NOTÍCIAS
16/07/2015 19:45 -03 | Atualizado 26/01/2017 22:52 -02

'Quem não deve, não teme', diz Cunha sobre denúncias da Lava Jato

Montagem/Estadão Conteúdo

As novas denúncias de que o presidente da Câmara dos Deputados, Eduardo Cunha (PMDB-RJ), teria pedido propina fizeram com que o peemedebista dedicasse um momento da sua tarde para se defender. Na opinião de Cunha, o delator foi obrigado a mentir para abalar a imagem do Legislativo.

Na tarde desta quinta-feira (16) foi noticiado que o consultor Júlio Camargo, que trabalhou como consultor das empreiteiras Toyo Setal e Camargo Côrrea, disse à Justiça Federal que foi pressionado por Cunha a pagar US$ 10 milhões de propina em contratos da Petrobras. Do total, US$ 5 milhões foram pagos diretamente ao peemedebista. O depoimento, feito em delação premiada, é mais um capítulo da Operação Lava Jato.

Na terça-feira (14), outro braço da investigação fez uma ação de busca e apreensão na casa do senador Fernando Collor (PTB-AL) e apreendeu seis carros de luxo.

Para Cunha, há um objetivo claro em constranger o Legislativo, que pode ter o Executivo por trás em articulação do procurador-geral da República, Rodrigo Janot.

“Foi muito estranho o que fizeram essa semana. Não discuto o mérito do cumprimento dos mandados, discuto a decisão de fazer com descrição e fizeram questão de fazer um estardalhaço, com helicóptero sobrevoando casa de senador. E agora ao mesmo tempo que eu vou fazer um pronunciamento em rede de televisão para falar sobre o que a Câmara tem feito e tem um aprofundamento de uma discussão de qualquer pedido de impeachment.”

Na opinião de Cunha, as denúncias não passam de ilações. “O delator está mentindo, desmentindo o que ele próprio já tinha dito. Ele, por si só, já perde o direito a delação”, emendou.

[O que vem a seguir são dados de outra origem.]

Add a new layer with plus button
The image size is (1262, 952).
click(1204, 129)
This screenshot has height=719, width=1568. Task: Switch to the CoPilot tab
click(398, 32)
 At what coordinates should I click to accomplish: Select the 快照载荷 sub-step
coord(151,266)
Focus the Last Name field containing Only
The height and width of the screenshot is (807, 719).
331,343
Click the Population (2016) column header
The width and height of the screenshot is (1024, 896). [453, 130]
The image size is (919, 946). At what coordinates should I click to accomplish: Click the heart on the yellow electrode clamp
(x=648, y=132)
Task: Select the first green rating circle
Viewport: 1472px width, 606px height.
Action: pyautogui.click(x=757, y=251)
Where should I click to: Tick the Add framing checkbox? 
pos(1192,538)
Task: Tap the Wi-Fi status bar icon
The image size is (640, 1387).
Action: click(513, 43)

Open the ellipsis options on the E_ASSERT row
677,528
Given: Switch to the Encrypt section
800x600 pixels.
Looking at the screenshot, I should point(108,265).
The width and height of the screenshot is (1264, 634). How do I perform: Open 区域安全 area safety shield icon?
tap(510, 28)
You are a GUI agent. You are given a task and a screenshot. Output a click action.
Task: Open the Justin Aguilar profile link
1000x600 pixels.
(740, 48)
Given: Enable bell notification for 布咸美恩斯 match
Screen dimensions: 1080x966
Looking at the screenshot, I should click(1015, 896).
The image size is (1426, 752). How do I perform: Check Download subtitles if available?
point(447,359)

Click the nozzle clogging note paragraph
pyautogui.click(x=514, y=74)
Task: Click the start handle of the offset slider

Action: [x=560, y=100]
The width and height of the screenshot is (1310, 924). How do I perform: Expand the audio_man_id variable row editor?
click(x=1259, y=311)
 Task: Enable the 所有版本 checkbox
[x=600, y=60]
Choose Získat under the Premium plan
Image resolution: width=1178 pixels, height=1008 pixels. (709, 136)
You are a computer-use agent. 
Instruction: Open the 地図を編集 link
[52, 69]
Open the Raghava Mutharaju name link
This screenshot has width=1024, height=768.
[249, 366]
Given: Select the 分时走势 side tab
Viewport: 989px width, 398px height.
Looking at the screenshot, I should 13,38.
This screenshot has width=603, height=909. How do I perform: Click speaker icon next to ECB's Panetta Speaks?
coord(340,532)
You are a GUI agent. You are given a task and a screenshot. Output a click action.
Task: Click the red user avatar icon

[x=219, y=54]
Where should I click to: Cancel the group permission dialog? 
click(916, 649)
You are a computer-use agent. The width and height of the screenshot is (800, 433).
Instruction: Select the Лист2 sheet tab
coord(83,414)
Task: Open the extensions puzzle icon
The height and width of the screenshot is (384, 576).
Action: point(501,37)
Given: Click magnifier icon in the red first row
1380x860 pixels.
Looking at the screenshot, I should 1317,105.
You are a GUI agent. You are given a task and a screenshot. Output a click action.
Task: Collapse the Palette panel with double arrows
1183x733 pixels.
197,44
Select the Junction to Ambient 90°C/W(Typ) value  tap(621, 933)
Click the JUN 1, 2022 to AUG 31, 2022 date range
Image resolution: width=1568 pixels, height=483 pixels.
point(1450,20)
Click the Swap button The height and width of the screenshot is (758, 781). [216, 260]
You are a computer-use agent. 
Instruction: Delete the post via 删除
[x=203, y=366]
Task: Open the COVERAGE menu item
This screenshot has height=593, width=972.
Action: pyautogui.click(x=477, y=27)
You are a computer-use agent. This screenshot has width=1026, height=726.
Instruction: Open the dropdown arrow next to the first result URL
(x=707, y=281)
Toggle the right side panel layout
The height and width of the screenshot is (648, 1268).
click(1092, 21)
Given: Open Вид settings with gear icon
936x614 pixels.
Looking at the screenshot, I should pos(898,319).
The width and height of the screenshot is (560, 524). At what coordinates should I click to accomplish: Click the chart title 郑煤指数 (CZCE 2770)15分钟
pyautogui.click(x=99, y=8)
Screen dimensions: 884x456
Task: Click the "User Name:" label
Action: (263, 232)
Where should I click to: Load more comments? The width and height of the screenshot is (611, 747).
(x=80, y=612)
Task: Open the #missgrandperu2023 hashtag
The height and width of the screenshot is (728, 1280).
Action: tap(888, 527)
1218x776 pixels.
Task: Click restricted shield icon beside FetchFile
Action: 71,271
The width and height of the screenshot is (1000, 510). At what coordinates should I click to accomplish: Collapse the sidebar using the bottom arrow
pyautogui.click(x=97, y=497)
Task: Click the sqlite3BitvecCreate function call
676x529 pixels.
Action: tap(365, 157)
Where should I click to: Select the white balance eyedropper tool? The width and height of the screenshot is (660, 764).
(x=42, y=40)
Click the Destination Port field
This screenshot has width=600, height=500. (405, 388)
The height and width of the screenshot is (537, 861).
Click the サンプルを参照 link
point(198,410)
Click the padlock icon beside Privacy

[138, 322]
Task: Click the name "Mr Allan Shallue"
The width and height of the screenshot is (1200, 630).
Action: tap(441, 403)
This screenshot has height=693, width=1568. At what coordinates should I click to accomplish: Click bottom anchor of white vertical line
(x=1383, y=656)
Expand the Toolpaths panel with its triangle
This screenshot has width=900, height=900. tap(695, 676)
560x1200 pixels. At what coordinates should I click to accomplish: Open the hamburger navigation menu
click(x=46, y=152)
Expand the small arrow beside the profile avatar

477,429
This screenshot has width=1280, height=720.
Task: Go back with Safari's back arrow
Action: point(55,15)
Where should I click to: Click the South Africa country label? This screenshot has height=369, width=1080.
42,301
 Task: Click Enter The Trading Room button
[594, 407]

"A mim, não vão fragilizar. Estou absolutamente tranquilo. Com certeza absoluta, a mim, não vão fragilizar. Quando tentaram fazer isso com a instalação do inquérito quatro meses atrás o efeito foi reverso, foi bumerangue. (...) Não tenho dificuldade nenhuma para rebater quem quer se seja. Quem não deve, não teme.”

Denúncia

De acordo com o jornal O Globo, os US$ 10 milhões que Cunha teria pressionado Camargo a pagar se referem a dois contratos de US$ 1,2 bilhão de navios-sonda, assinados pela Petrobras entre 2006 e 2007.

"O deputado Eduardo Cunha não aceitou que eu pagasse apenas a parte dele. Ele me disse: 'Olha, Júlio eu não aceito uma negociação para pagar só da minha parte, você pode até pagar o Fernando mais dilatado, o meu eu preciso mais rapidamente. Mas eu faço questão de você incluir no acordo o que ainda falta você pagar ao Fernando. E aí chegou entre US$ 8 e 10 milhões de dólares que eu paguei através de depósitos ao Alberto no exterior, paguei através de operações com a GFD (empresa registrada em nome de Alberto Youssef) e fiz pagamentos diretos ao Sr. Fernando Soares. Daí liquidei os pagamentos”, disse Camargo, segundo O Globo.

Cunha negou ser sócio de Fernando Soares, conhecido como Fernando Baiano. Questionado pelos jornalistas, Cunha rebateu: “Querido, eu não sou sócio de ninguém."